Personal life
- Born: Between 1286 and 1291 CE Likely outside Konya (modern-day Turkey)
- Died: 17 June 1360 CE Konya, Turkey
- Notable work(s): Manāqeb al-ʿārefīn (Virtues of the Gnostics), Hundred Tales of Wisdom
- Occupation: Scholar, astronomer, hagiographer

Religious life
- Religion: Islam
- Denomination: Sufism (Mevlevi Order)

Muslim leader
- Influenced by Rumi, Awlā ʿĀref Čelebī;
- Influenced Numerous scholars of Sufism and Rumi's legacy;

= Shamsuddin Aflaki =

Persian scholar, astronomer and hagiographer

Shamsuddin Ahmad Aflaki (Persian: شمسالدین احمد افلاکی; d. 1360 CE), also known as Aflākī ʿĀrefī, was a 13th–14th-century Iranian scholar, astronomer, and hagiographer best known for his biographical works on the Sufi mystic Rumi and his disciples. His writings remain pivotal sources for understanding the Mevlevi Order and Rumi's spiritual legacy.

==Early life and education==
Aflaki was born between 1286 and 1291 CE, likely outside Konya (modern-day Turkey). His father was a scholar at the court of Awrang Khan of the Golden Horde. Aflaki later migrated to Konya, where he studied under prominent scholars such as Serāj-al-Dīn Maṯnawīḵᵛān and Neẓām-al-Dīn Arzanǰānī. He initially pursued astronomy and pharmacology before devoting himself to Sufism under the guidance of Awlā ʿĀref Čelebī, a descendant of Rumi's lineage.

==Career and literal contributions==
Aflaki became a disciple of the Mevlevi Order, documenting the lives of Rumi and his successors. His most renowned work, Manāqeb al-ʿārefīn (Virtues of the Gnostics), was commissioned in 1318 by Awlā ʿĀref Čelebī. This text blends historical accounts, legends, and firsthand testimonies about Rumi's spiritual influence, disciples like Shams Tabrizi and Husam al-Din Chalabi, and the early Mevlevi community.
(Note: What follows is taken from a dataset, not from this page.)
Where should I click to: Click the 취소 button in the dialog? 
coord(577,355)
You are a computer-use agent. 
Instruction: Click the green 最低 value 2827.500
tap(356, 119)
Aflaki's writings also provide insights into Anatolian Sufi culture, including rituals such as the sama (whirling ceremony). Despite their hagiographical nature, his works are valued for preserving oral traditions and poetic references from Rumi's circle.

===Notable works===
- Manāqeb al-ʿārefīn (مناقب العارفین): A two-volume compilation detailing Rumi's life, miracles, and teachings, completed in 1319. It draws from primary sources like Rumi’s letters, Shams Tabrizi’s discourses (Maqālāt), and Sultan Walad’s writings. This work is also translated into Turkish and later into European languages, including French (Les saints des derviches tourneurs) and English (The Feats of the Knowers of God).
- Hundred Tales of Wisdom: A condensed collection of anecdotes and parables from Manāqeb al-ʿārefīn, highlighting Rumi's spiritual insights.

==Death and legacy==
Aflaki died on 30 Rajab 761 AH (17 June 1360 CE) and was buried in Konya. His contributions to preserving Rumi's legacy earned him a lasting place in Islamic literary history.
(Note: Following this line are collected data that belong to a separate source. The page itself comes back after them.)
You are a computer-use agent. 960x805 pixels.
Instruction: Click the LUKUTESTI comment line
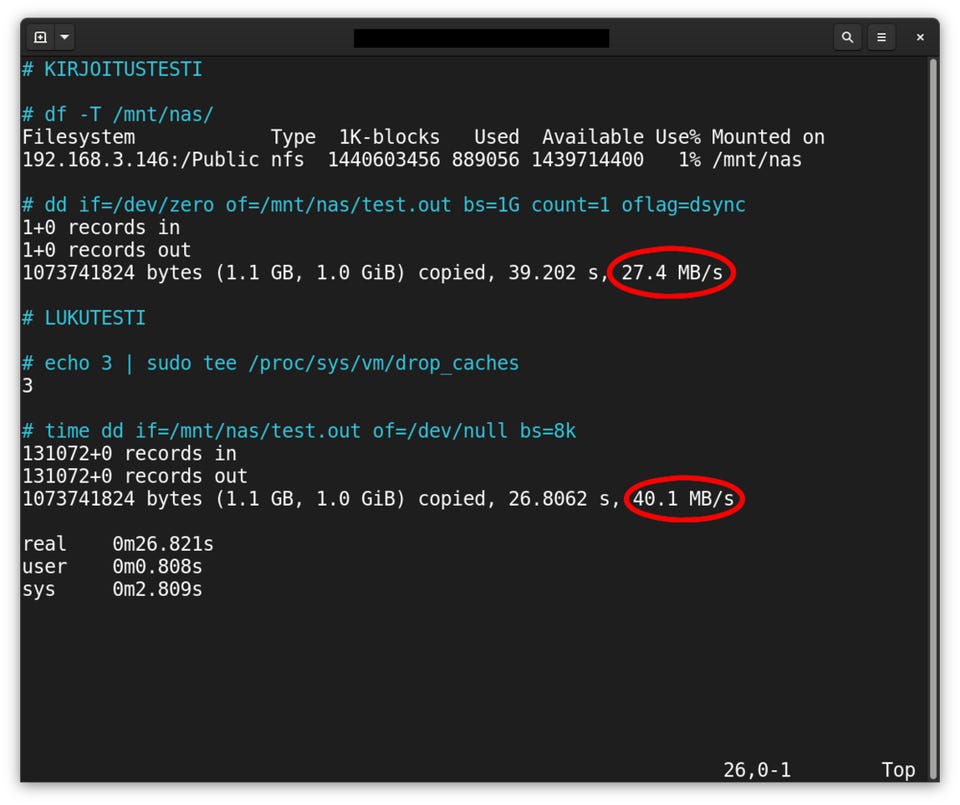[84, 318]
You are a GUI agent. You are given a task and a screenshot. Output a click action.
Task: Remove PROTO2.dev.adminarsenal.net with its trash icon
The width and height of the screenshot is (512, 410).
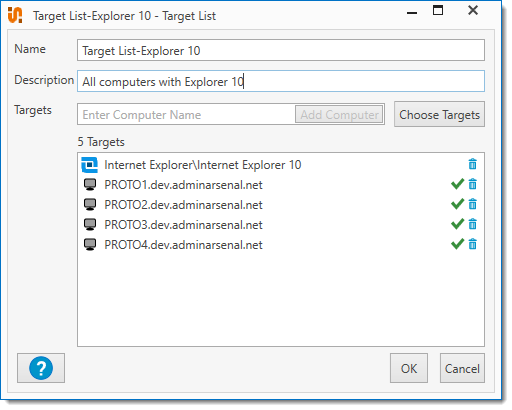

Aflaki's works, though criticized for blending fact with legend, remain foundational for studies on Rumi and Sufism. Scholars like Franklin Lewis and Annemarie Schimmel have utilized his accounts while cautioning against their uncritical use. His texts also offer sociological and cultural insights into medieval Anatolia, particularly the Seljuk-era Sufi networks.